━━ TEXTE FOURNI

« Connaître de quelque chose »,
tournure utilisée... à bon droit !

< dimanche 1er juin 2014 >
Chronique

Nombre de lecteurs attentifs se seront demandé pourquoi, dans la plupart des journaux, le propos — élogieux — de Nicolas Sarkozy sur le directeur adjoint de sa campagne de 2012, Jérôme Lavrilleux, comportait des crochets : « Voilà un homme qui a le talent de ne pas embêter les personnes pour qui il travaille avec des problèmes [qu']elles n'ont pas à connaître... »

C'est tout simplement que, le jour où il avait personnellement remis à ce proche collaborateur les insignes de chevalier dans l'Ordre national du Mérite, l'ancien chef de l'État n'avait pas lui-même usé de « que », mais de « dont ». Lesdits crochets indiquent par conséquent que la citation, en dépit des guillemets, a été retouchée. Que l'on s'est fait un devoir de corriger, au passage, ce que l'on a pris pour une faute de syntaxe. Quelquefois, d'ailleurs, sans même prendre de gants : certains se sont passés des crochets, d'autres ont préféré conserver le « dont » original, mais, de façon fort peu discrète, l'ont fait suivre d'un (sic) qui soulignait à l'encre rouge le solécisme présumé.

━━━━
━━ DONNÉES ENREGISTRÉES

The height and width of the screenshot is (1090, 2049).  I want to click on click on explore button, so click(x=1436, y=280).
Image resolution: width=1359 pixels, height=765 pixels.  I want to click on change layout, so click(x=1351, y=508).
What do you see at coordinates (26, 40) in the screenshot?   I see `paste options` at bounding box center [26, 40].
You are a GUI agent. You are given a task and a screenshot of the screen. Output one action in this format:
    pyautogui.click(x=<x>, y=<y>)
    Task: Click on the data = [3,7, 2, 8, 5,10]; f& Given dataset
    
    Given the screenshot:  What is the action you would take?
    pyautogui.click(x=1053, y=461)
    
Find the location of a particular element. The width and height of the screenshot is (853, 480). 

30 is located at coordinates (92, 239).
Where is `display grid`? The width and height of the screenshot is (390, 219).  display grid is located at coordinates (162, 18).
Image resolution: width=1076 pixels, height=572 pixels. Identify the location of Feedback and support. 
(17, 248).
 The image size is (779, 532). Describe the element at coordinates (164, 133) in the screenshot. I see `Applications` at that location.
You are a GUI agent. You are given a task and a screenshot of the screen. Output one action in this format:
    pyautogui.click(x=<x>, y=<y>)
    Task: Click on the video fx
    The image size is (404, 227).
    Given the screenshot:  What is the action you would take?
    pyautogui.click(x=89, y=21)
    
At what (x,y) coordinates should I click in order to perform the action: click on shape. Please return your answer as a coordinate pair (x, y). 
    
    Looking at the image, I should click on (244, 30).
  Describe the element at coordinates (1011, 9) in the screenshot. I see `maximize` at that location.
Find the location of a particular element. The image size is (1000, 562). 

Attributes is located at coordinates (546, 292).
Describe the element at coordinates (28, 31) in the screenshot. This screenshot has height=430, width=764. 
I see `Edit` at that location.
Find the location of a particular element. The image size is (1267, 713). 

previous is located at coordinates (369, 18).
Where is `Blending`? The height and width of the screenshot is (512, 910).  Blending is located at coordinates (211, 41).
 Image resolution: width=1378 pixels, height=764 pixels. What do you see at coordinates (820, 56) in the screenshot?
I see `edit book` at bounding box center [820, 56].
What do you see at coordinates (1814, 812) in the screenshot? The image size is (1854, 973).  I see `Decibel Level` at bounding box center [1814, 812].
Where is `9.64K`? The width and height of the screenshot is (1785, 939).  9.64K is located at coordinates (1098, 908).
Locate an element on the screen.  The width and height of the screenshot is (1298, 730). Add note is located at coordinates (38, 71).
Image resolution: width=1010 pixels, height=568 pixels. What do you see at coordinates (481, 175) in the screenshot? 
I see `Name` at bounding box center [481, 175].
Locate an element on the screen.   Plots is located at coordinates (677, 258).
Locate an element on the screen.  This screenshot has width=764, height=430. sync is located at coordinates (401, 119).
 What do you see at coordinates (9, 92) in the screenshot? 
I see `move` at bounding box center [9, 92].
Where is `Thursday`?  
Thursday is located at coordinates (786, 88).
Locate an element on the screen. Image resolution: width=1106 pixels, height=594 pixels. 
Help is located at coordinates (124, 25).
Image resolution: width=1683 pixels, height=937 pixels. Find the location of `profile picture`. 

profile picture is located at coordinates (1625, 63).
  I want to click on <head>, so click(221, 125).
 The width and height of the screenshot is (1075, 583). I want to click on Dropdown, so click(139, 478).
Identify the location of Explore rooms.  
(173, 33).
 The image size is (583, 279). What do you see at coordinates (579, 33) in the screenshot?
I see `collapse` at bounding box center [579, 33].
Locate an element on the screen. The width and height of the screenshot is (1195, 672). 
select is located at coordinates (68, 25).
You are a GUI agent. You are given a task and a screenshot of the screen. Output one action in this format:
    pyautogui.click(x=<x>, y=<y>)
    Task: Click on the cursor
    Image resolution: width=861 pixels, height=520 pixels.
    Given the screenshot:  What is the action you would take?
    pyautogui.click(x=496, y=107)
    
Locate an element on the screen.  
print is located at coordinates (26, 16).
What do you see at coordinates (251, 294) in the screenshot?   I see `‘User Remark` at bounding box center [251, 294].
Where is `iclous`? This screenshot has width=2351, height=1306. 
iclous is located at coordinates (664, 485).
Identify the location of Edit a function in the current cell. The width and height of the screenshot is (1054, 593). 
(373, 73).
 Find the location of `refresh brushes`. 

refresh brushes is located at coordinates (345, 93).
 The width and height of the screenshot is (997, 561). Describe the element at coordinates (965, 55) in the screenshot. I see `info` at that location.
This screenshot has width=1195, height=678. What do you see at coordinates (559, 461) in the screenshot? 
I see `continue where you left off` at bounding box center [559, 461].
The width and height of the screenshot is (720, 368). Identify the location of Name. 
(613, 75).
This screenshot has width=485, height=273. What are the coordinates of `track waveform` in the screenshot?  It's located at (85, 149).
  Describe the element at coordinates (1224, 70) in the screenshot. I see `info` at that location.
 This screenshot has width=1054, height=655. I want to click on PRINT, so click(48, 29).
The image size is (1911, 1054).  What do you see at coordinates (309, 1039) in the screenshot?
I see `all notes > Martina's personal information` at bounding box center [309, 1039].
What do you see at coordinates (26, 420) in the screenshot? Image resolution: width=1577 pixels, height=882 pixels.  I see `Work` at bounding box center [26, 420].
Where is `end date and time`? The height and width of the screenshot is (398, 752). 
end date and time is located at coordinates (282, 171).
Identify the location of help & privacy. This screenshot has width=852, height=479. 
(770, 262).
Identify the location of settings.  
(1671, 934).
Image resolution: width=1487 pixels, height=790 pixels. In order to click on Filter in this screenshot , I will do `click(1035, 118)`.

━━━━

- [ÉNONCÉ DU PROBLÈME]:
Recopiez mot pour mot tout le passage de la chronique, depuis « C'est tout simplement » jusqu'à « le solécisme présumé. ».

- [RÉPONSE À L'EXERCICE]:
C'est tout simplement que, le jour où il avait personnellement remis à ce proche collaborateur les insignes de chevalier dans l'Ordre national du Mérite, l'ancien chef de l'État n'avait pas lui-même usé de « que », mais de « dont ». Lesdits crochets indiquent par conséquent que la citation, en dépit des guillemets, a été retouchée. Que l'on s'est fait un devoir de corriger, au passage, ce que l'on a pris pour une faute de syntaxe. Quelquefois, d'ailleurs, sans même prendre de gants : certains se sont passés des crochets, d'autres ont préféré conserver le « dont » original, mais, de façon fort peu discrète, l'ont fait suivre d'un (sic) qui soulignait à l'encre rouge le solécisme présumé.